BBC Alba, the new Scottish Gaelic channel, went on the air a few short weeks ago, receiving an unsurprisingly mixed reaction.
Setting aside the tiresome and predictable -- too much money, dying language, shortbread tin, etc etc ad nauseum -- there were a few areas of comment that perhaps justify more examination: too many repeats, the same old faces, too much music. OK, the number of repeats is to be expected as new programs cost money which any minority channel is going to be short of. The same old faces? Well who else has been trained to do the job? But too much music? That brings us to the heart of the one of the greatest problems in Gaelic broadcasting, and perhaps also the Gaelic public image.
Why so much music?
Well, put simply, music is cheap. There's loads of people who rehearse in their own time and all you've got to do is bring them into a suitably kitted out studio or hall and record them. Secondly, a music program is far more accessible to the non-speaker and/or outsider than a sitcom (something's always lost in the translation) or a debate on the impact of crofting reforms on the Western Isles. Furthermore, traditional music is woefully underexposed by mainstream programming. Combining music programming with Gaelic programming may not kill two birds with one stone -- many of the traditional music fans decry the lack of Scots, and many Gaels are seachd searbh sgìth of the whole harp-and-bagpipe scene -- but where statisticians are concerned, two half-dead birds are the same as one parrot that has ceased to be.
The use of music programming in the great ratings chase has done inestimable damage to Gaelic's public image: it reinforces the notion that Gaelic is primarily the plaything of anachronistic Celtic twilightists, and obscures the fact that Gaelic is a living community language, flexible to myriad situations, and spoken mostly by normal people with no particular cultural axe to grind.
But this music-heavy tradition still is of great importance to BBC Alba.
The BBC Trust have declared that for BBC Alba to be considered viable and receive the funding required to move to Freeview in 2010, they must have an audience of a quarter of a million. This is more than four times the number of speakers of Gaelic in Scotland, so the channel has to reach out quite far to people with little or no interest in the language.

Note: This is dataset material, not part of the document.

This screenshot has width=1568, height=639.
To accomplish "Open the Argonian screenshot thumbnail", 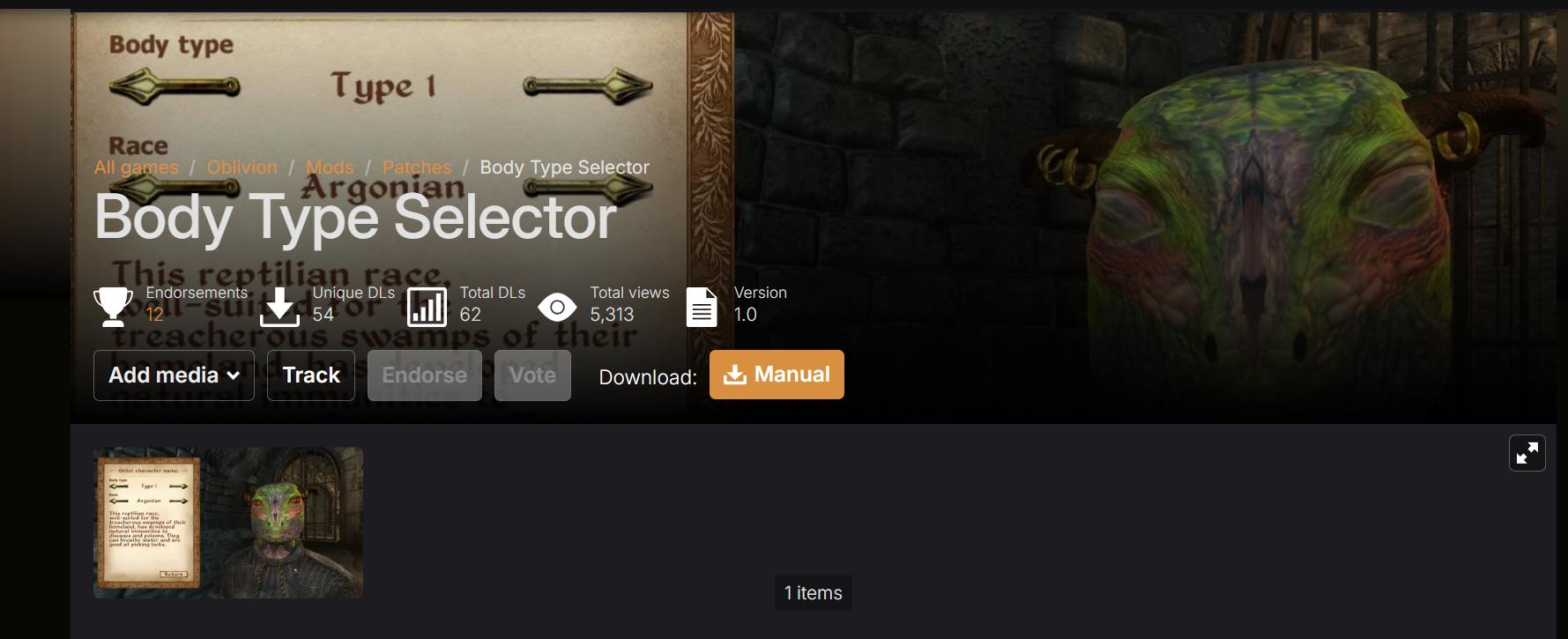I will click(x=228, y=523).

How is BBC Alba to compete? Even if they bought the rights to a hit series on the scale of Friends or Buffy the Vampire Slayer, who would tune in to see a Gaelic dubbed version with English subtitles when they can watch the original on another channel? Creating a new series of that magnitude is pretty difficult given the budget they've had to settle for. So what can they do? Same old faces and too much music. For now... but it's still not enough.
So the channel came on-line with two different active audience groups -- the supposed core market of Gaelic speakers and the supporting market of traditional music fans -- but these hardly go any way to providing the ratings needed, so the channel will either have to focus much of its expenditure in the forthcoming round of commissions on a non-Gaelic speaking audience or simply put it's head down, rely on integrity and produce a Gaelic channel.
Because in essence, what the BBC Trust has said is not that the Scottish Gaelic community can have a channel, but that they can make a channel. Yes, make a channel, but for someone else. Who? The BBC doesn't care. Just anyone other than Gaels.